Charles Burton Buckley (30 January 1844 — 22 May 1922) was a prominent historian, businessman and lawyer in Singapore. He revived The Singapore Free Press in 1884 and wrote An Anecdotal History of Old Times in Singapore.

==Early life and education==
Buckley was born in London on 30 January 1844. He was the second son of vicar John Wall Buckley and his wife Elizabeth Burton, who had ten children, including Arabella Buckley and Henry Buckley, 1st Baron Wrenbury.
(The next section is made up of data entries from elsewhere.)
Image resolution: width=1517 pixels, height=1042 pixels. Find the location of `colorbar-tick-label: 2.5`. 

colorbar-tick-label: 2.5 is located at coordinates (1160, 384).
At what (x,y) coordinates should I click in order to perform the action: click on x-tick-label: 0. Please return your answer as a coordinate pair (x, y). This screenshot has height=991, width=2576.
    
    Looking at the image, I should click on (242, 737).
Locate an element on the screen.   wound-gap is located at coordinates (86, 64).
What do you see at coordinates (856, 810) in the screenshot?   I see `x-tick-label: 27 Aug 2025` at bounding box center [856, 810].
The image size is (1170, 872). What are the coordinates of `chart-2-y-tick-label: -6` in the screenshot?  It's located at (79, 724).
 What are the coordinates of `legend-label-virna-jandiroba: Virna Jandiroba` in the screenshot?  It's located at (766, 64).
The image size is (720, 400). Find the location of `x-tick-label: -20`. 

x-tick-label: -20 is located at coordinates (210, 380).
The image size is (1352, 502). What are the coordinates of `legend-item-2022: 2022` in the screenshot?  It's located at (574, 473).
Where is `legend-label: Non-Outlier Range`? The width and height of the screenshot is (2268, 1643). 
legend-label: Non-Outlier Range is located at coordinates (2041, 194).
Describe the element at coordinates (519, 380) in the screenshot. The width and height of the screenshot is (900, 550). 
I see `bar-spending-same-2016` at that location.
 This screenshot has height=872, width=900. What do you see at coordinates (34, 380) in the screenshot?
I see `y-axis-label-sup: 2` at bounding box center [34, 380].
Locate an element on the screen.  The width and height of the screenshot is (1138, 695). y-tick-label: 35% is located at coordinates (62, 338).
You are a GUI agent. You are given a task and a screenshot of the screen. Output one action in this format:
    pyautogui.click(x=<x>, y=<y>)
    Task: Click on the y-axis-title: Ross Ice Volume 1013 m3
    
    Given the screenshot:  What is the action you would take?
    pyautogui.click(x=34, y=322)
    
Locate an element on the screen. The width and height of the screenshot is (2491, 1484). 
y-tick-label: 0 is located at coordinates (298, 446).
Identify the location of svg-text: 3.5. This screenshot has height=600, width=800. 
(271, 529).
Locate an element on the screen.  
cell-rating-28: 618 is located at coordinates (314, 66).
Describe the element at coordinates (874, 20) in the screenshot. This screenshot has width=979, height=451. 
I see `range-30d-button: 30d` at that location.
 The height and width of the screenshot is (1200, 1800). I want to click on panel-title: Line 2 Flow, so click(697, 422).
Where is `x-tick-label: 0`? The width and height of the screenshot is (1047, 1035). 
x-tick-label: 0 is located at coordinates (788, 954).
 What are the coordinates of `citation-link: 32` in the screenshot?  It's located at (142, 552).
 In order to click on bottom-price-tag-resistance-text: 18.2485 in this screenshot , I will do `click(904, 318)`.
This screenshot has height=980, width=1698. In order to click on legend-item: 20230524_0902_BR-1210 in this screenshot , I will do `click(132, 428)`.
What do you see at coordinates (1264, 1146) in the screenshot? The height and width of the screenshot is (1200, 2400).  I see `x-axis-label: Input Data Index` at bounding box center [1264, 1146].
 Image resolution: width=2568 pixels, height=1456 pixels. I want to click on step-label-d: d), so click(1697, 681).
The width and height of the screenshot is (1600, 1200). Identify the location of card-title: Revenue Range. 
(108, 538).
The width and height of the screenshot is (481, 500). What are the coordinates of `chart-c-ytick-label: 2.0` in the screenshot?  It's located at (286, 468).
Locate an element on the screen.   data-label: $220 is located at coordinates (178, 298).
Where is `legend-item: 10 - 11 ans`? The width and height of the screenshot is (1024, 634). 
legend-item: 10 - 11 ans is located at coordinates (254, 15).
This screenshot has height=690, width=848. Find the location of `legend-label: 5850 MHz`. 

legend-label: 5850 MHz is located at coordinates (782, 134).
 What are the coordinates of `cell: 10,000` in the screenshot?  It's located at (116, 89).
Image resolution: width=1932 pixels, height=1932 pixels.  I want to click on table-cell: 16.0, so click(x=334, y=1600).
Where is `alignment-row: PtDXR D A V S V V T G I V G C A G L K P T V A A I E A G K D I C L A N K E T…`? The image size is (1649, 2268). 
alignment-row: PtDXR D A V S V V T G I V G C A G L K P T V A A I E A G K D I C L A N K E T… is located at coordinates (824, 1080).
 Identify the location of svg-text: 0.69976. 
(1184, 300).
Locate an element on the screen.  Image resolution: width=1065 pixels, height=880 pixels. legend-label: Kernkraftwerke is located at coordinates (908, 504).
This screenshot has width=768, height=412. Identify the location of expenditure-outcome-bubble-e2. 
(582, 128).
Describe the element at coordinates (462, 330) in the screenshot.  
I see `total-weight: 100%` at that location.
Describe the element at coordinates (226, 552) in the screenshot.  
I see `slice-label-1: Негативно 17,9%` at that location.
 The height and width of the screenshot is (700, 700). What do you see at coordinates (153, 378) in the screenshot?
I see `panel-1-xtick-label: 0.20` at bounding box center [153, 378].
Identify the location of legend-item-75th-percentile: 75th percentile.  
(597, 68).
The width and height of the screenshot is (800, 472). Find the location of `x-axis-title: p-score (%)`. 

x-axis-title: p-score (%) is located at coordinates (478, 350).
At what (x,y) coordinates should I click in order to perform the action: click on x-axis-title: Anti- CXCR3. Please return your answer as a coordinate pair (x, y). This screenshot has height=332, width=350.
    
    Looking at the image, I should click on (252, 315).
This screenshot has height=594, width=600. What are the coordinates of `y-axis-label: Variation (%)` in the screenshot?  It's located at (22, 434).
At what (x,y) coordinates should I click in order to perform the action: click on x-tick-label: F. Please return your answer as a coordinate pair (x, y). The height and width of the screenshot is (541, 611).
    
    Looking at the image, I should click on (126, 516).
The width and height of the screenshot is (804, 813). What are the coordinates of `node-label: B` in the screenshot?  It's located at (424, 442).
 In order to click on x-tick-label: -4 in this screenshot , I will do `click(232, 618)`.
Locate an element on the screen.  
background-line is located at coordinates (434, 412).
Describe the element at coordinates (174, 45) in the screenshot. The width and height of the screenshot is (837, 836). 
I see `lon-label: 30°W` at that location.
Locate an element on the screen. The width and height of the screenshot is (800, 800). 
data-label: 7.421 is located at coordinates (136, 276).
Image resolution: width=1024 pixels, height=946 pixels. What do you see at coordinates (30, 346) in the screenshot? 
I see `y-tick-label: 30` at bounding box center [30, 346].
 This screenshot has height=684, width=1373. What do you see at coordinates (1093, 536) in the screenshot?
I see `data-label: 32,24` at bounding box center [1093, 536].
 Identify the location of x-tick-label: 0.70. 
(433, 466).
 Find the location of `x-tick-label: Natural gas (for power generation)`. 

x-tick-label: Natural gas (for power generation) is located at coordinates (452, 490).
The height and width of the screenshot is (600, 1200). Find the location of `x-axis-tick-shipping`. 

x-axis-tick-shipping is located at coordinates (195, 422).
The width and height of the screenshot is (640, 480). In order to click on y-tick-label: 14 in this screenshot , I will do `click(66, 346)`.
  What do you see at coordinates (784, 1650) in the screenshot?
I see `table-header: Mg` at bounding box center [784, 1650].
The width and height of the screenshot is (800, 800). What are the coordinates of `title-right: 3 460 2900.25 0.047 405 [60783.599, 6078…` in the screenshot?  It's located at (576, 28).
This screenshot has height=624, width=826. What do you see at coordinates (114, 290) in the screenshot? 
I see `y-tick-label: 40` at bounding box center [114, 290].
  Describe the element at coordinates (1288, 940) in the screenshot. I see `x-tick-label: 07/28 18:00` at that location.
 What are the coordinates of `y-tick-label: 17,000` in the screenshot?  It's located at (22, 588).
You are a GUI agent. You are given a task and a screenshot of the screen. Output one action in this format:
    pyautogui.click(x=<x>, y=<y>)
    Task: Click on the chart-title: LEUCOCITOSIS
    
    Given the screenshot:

He was educated at Winchester College. However, owing to his poor health, he did not go to university. William Henry Macleod Read, a family friend and his neighbour who was the head of the A. L. Johnston & Company in Singapore, suggested that he move to Singapore, as his doctors recommended a warmer climate. Read also offered Buckley a job at the company.

==Career==
Buckley arrived in 1864 and was employed at A. L. Johnston & Company. In 1875, he left for Johor to work at the Chendras Gold Mine, which was near Mount Ophir. He returned to Singapore soon after and began studying law. He also served as an assistant to Thomas Braddell, the Attorney-General of the British Colony of Singapore. In 1877, he became a partner of Rodyk & Davidson. He served as the confidential advisor to Sultan Abu Bakar of Johor and later Sultan Ibrahim of Johor. In 1884, he acquired and revived The Singapore Free Press, a weekly newspaper that ceased publication in 1869. He also introduced a history column in the newspaper, which he later expanded in 1887, when he converted the newspaper into a daily newspaper. In 1904, he was appointed the honorary financial and general adviser to the Johor government. He retired from this position in early 1910.

In 1901, he completed An Anecdotal History of Old Times in Singapore, which attempted to chronicle the history of early Singapore. The book was published in two volumes by Fraser & Neave in December 1902. In a 1954 review of the book for the Journal of the Malaysian Branch of the Royal Asiatic Society, Carl Alexander Gibson-Hill criticised the book for its lack of accuracy, and described Buckley as a "careless, slipshod worker". In the review, Gibson-Hill wrote: "There is no doubt that Buckley was not the right man to have tackled the compilation of the Anecdotal History in natural capacity or training. Equally ill-health and too many activities left him with insufficient time to do the work properly." However, he wrote that much of the book's contents, if "more carefully handled", would be "of value, as Buckley intended that it should be, as an account of the early years of Singapore."

==Personal life and death==
Buckley was an amateur stage actor and manager, and a singer. He performed in several amateur theatricals and concerts in Singapore, and was a committee member of the Singapore Amateur Musical Society. He held annual Christmas parties for children. He was also the first person in Singapore to drive his own car, a 4.5-horsepower Benz Viktoria.

In March 1911, he went on a trip to England with Ismail of Johor. He fell ill on the trip and died in London on 22 May 1922. Following his death, a portrait of him was commissioned and hung in the Victoria Theatre and Concert Hall.